Once our extended family left the house, I started to ponder what my role is here. Is it my job to stay out of it and allow these two to work it out? It is my role to defend Blake and ask Big Brother to back off? How does Blake feel about his brother coming on strong and demanding that he share his thinking and his rituals? How does he feel that I seem to be allowing it to happen? How would Big Brother feel if I react by stopping his attempts to manage this situation?

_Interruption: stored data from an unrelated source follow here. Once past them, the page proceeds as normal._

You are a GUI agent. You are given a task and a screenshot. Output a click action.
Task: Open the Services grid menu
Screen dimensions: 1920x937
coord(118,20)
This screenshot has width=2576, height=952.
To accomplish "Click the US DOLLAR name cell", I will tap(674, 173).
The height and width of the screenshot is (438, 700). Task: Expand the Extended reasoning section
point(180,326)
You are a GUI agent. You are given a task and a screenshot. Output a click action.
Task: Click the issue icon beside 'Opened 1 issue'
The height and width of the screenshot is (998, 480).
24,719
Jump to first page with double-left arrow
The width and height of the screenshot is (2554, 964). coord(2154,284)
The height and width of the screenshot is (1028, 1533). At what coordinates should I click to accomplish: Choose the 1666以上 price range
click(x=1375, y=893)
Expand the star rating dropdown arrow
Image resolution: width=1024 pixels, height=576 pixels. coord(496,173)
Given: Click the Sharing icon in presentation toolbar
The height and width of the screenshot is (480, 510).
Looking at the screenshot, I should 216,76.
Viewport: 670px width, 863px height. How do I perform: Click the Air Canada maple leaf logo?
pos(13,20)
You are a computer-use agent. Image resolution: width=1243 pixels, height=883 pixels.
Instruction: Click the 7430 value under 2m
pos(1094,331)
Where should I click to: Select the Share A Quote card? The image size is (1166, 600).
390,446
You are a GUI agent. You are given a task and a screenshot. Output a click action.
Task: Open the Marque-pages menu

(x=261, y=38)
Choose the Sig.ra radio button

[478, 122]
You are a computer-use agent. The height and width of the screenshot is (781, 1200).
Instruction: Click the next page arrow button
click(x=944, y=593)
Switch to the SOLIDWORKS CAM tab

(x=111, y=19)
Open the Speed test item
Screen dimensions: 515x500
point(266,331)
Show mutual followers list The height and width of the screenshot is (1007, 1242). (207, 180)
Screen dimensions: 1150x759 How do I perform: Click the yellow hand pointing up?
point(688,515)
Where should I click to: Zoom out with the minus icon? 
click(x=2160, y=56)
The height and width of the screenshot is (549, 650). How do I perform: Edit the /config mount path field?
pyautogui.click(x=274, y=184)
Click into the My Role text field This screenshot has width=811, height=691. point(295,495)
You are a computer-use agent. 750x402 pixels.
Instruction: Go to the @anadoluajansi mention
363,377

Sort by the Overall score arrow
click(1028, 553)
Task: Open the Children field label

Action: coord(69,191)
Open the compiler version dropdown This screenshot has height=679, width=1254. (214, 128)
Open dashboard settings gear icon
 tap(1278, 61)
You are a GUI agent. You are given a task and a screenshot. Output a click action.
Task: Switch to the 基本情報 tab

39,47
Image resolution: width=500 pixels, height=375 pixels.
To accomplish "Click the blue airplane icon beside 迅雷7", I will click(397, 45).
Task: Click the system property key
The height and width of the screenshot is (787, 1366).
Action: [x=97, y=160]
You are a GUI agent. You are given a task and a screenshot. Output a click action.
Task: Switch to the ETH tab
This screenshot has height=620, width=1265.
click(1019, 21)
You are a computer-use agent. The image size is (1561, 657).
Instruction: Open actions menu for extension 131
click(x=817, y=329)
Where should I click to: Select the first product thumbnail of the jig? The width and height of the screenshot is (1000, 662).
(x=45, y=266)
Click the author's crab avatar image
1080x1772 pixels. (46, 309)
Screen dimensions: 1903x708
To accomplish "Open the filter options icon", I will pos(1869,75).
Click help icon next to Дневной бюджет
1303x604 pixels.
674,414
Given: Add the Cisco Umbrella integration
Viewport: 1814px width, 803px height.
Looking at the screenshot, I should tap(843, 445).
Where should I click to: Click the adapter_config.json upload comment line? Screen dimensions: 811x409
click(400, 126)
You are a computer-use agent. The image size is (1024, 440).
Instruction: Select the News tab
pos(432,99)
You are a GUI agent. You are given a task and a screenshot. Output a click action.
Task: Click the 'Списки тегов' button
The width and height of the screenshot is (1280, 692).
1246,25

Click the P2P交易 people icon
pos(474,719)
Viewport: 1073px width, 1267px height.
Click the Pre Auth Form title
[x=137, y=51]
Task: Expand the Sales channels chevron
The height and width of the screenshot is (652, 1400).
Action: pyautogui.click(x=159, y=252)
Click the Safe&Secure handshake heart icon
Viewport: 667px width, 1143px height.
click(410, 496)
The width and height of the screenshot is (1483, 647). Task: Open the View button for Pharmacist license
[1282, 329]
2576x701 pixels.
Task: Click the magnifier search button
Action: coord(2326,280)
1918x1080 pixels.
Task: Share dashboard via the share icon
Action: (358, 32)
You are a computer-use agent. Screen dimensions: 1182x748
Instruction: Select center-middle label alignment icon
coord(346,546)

I’m not any closer to deciding what to do. I feel like this is a situation that is ripe to erupt. As I have mentioned before, I know my boys need to learn to work this out for themselves. They are both becoming young men and I know I cannot mediate their relationship forever. At the same time, we have not yet really seen Blake stand up to his brother – the one he has worshipped since he was little. If Big Brother keeps on pushing him like he did tonight, Blake may rise up soon. I guess I just have to trust my gut as a parent that I will know what to do as this situation keeps evolving.